## PASSAGE PROVIDED
----

In last week's COT report, the commercials sold (and the technical funds bought) nearly 30,000 contracts as gold prices rose nearly $40 to the 50 day moving average (the big jump came on the June 3 monthly employment report). In the reporting week ended yesterday, I would guesstimate that as many as another 40,000 gold contracts (or more) were sold by the commercials and bought by the managed money technical funds. I'm basing my estimate on the facts that total open interest increased by 49,000 contracts over the reporting week, that every trading day featured new price highs (salami-slicing works both ways, up and down) and that the 50 day moving average was decisively penetrated to the upside and then some.

 

Silver would appear to be somewhat different, in that the commercials bought 20,000 net contracts over the previous four reporting weeks on a two dollar price decline and appear to have sold 5000 to 10,000 contracts on the price rally in the reporting week to be published on Friday.

 

Therefore, it would appear we are at or close to the previous bearish high-water mark in terms of the total net commercial short position in gold, a market structure that did result in a price decline powered by technical fund selling through May 31.  We could still power, of course, to new price highs accompanied by additional technical fund buying, but once we are close to historic COT counts, it is also possible that the technical funds are spent out to the upside. Just like weekly COT predictions must not be considered of the type associated with pinpoint accuracy, neither is there anything rigid about the ultimate level of commercial or technical fund buying and selling. Close enough is usually good enough.

 

Along with the expected changes in the COT report to be issued Friday, allow me to update the financial scorecard that accompanies the changing market structure. Since the start of the year, I would calculate that the commercials have achieved closed out and realized profits of just over $1.1 billion in COMEX gold and silver futures trading. With today's surge to new price highs for the recent move higher, I would estimate that the commercials are now in the hole on an unrealized basis of around that same amount.

 

I've used an average price of $1265 for the near 285,000 net contracts the commercials are short in gold and the 80,000 net contracts they are short in silver is close to a $17  average sale price. Every ten dollar move in gold equates to $285 million for the commercials collectively. I would point out that the commercials are in much better shape than they were the last time gold was near the $1300 mark back at the beginning of May, given the closed out profits taken in the interim, plus the higher effective average sale price this time. Of course, at close to $300 million for every ten dollar move in gold, the commercials could find themselves in trouble in a hurry, particularly if JPMorgan has turned its back on its former comrades.

----

## SUPPLIED MATERIAL
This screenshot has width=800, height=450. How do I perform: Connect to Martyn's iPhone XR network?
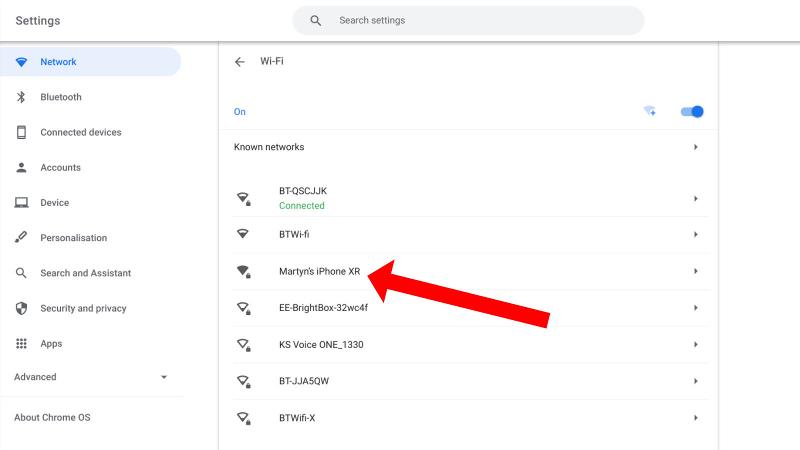pyautogui.click(x=470, y=271)
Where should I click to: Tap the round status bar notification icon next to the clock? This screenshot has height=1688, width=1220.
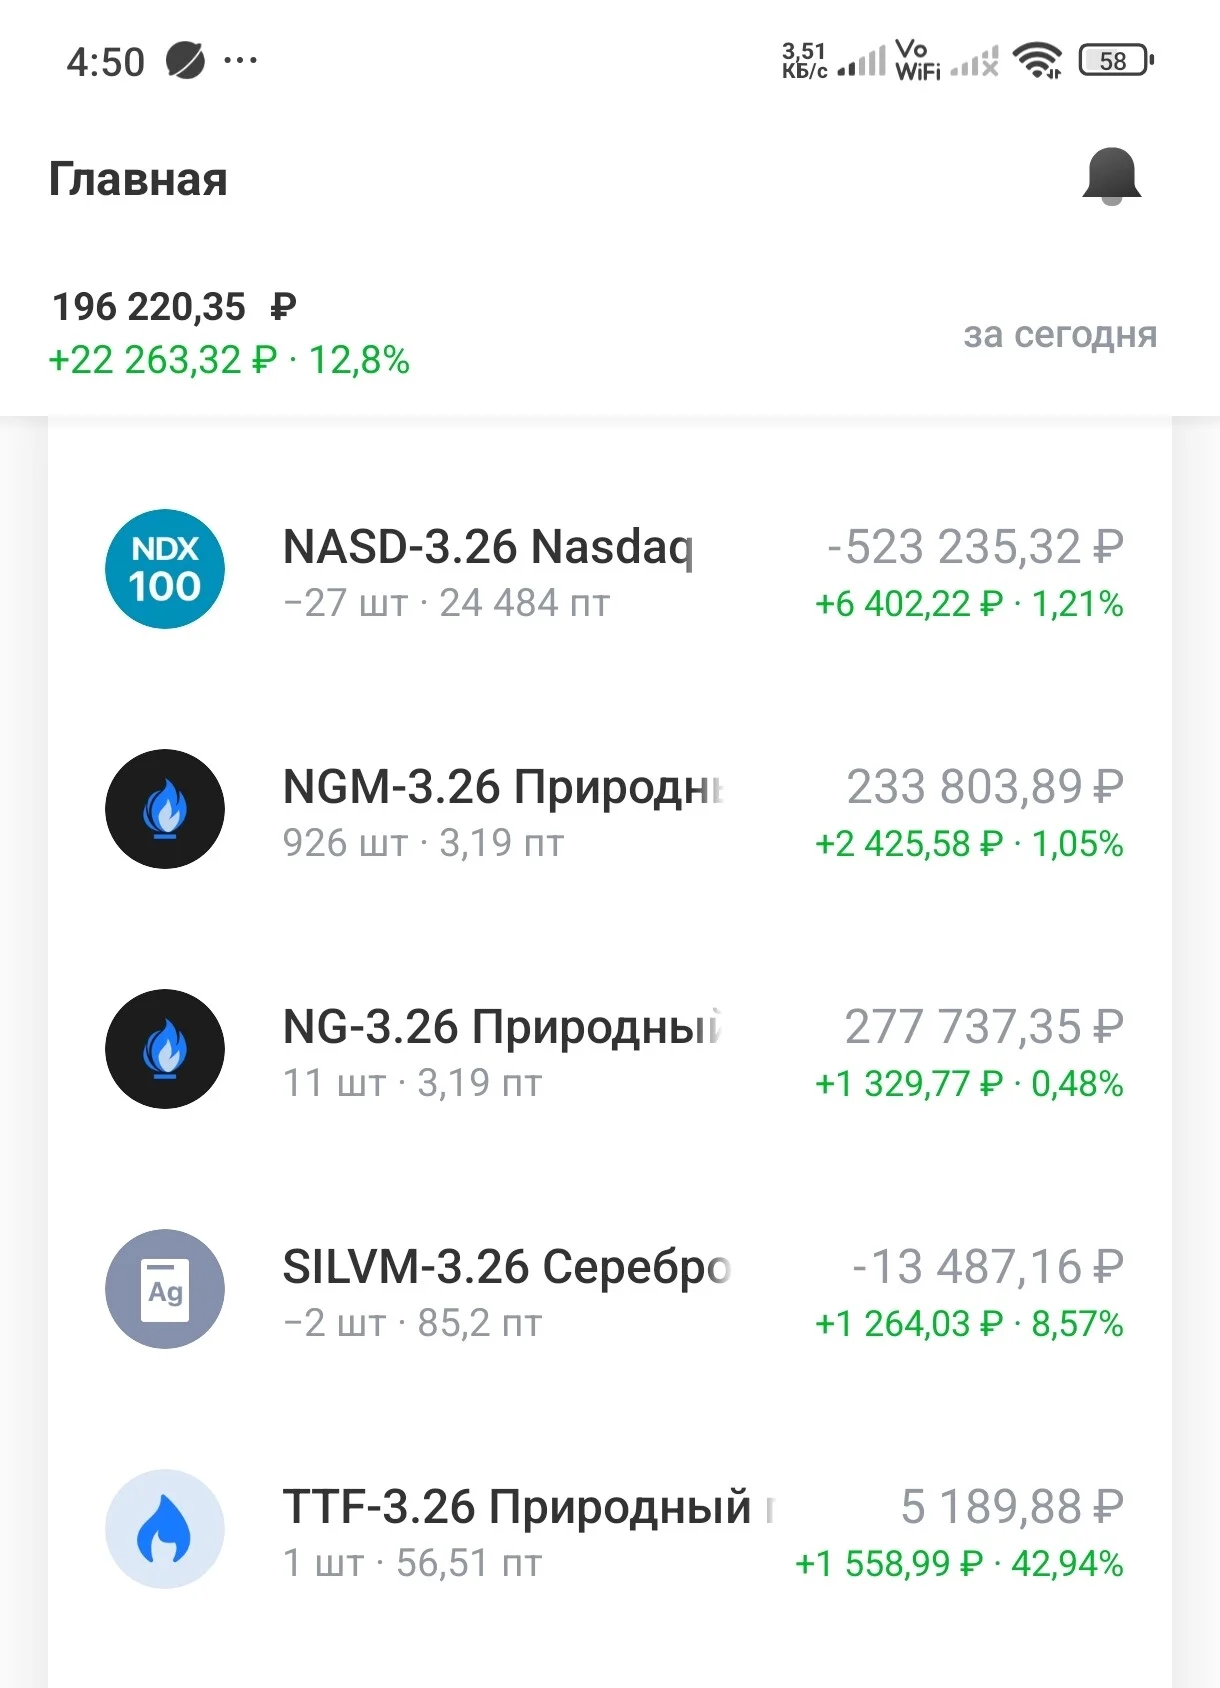[x=185, y=61]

----

From the commentary on gold and silver futures, list every number of contracts it gives, in the order they appear. The lines aren't needed here.

## REPLY TO THE TASK
- nearly 30,000 contracts
- another 40,000 gold contracts (or more)
- 49,000 contracts
- 20,000 net contracts
- 5000 to 10,000 contracts
- near 285,000 net contracts
- 80,000 net contracts